Records to use below:

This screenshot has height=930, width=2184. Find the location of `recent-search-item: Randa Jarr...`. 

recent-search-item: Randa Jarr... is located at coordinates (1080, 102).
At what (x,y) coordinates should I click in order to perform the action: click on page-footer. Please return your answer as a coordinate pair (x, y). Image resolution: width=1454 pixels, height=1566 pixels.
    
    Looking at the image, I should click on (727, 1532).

End of Records to use.
Records to use below:

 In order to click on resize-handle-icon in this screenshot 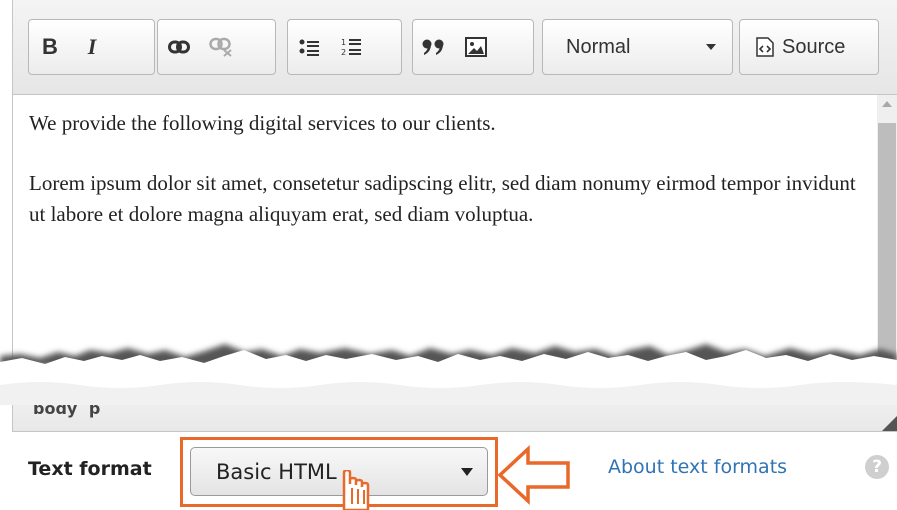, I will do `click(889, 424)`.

End of Records to use.

Task details ->
Please print the records verbatim, beginning at the line that contains "At what (x,y)" and stopping after the line that contains "Looking at the".

Answer space ->
At what (x,y) coordinates should I click in order to perform the action: click on page-footer. Please return your answer as a coordinate pair (x, y). Image resolution: width=1454 pixels, height=1566 pixels.
    
    Looking at the image, I should click on (727, 1532).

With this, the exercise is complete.